Robert Jessup is a nationally recognized artist who has work in major
museum collections including The Metropolitan Museum in New York; The
High Museum, Atlanta, GA.; The Dallas Museum of Art; The Blanton Art
Museum at the University of Texas, Austin and the Bayly Art Museum,
University of Virginia.
Jessup is a professor of painting and drawing at the University of North
Texas. He has an MFA degree from University of Iowa, and undergraduate
work at the University of Washington and Harvard University.
Matt Clark
Recent
Paintings
Matt
Clark's paintings are luminous, deep color fields painted in several
layers. The variables (compression, paint opacity, color, and surface
effects) combine the moment of the process and the exploration of the
material. Clark's work speaks of application and erasure, movement and
stillness, and the intentional and the accidental. The tension between
the painted surface and the illusion it has created mimics a suspension
of time.
A history is built by the application of paint in layers; enabling one
to enter the pictorial spaces and move between its depths. The painting,
like a photograph, captures an otherwise fleeting instant of time in
both Clark's pursuit and our perceptual experience.

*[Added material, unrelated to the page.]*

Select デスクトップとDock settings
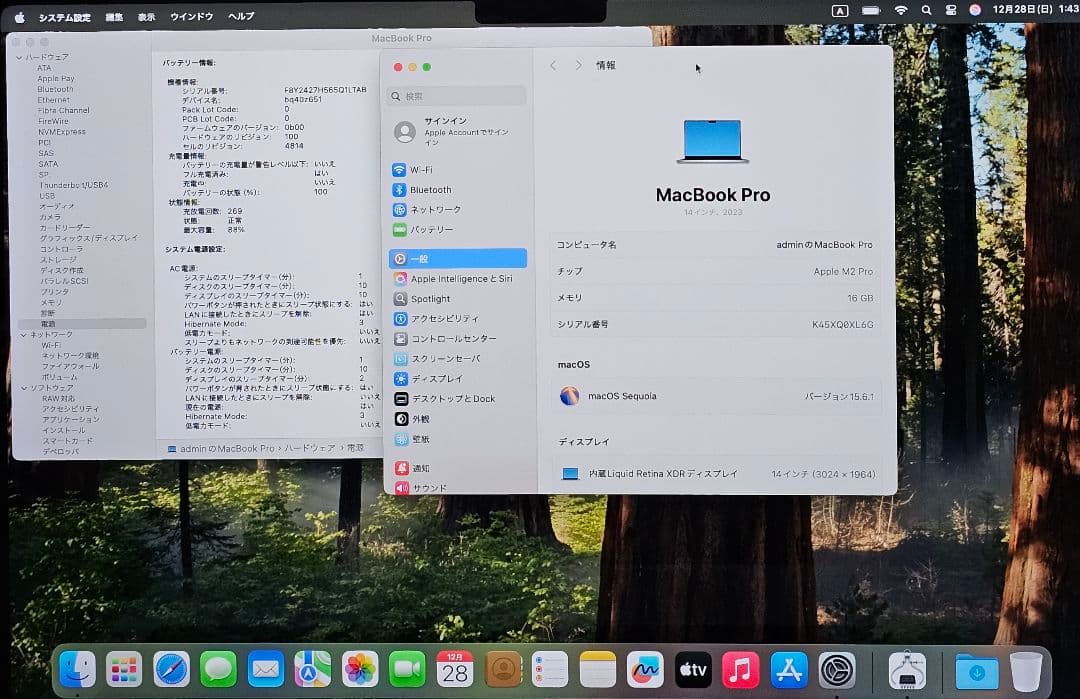Screen dimensions: 1080x699 455,398
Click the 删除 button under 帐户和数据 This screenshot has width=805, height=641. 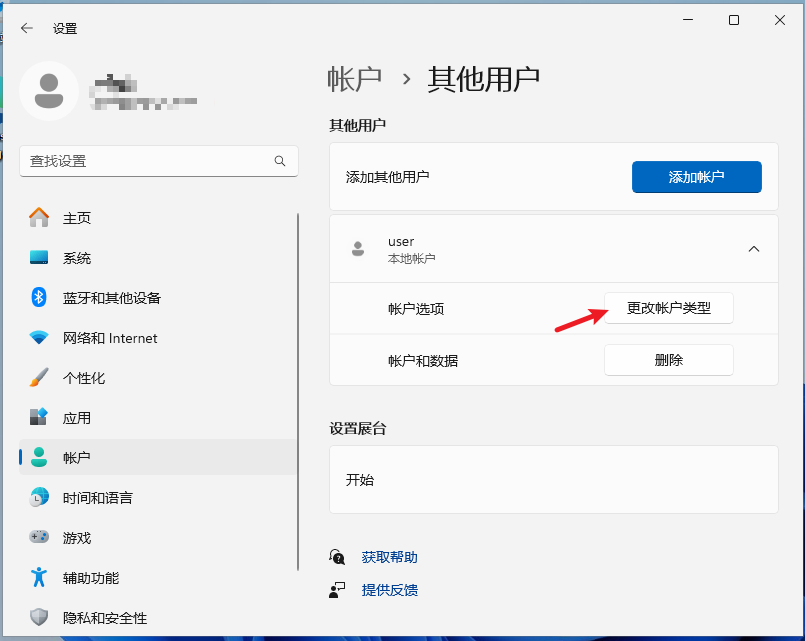(668, 359)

Matthew Clark received his MFA from Cranbrook Academy of Art in 2002
and relocated to Los Angeles in 2003. Exhibitions since 2000 include
Kidder Smith Gallery, Boston, MA; Andlab Gallery, Los Angeles, CA; The
Pacific Design Center, Los Angeles, CA; Cranbrook Museum of Art, Bloomfield,
MA; "Main Street Annual Exhibition, Ft. Worth, TX and The Arlington
Museum of Art, Arlington, TX.
PROJECT ROOM
Christian
Pitt
Monsters
in the Living Room
Oklahoma
artist Christian Pitt plays out fantastical moments in photographic
tableaux's using monster characters she's created from felt and fur
and sculpey and other things. Using her collection of tiny toys as their
accoutrements and old photographic history books, papers, and encyclopedias
as back drops, Pitt explores what could be done if people had the ability
to act in the way they truly wish to: in the imagined life. Pitt's "monsters"
can do anything in this life, especially if you make them.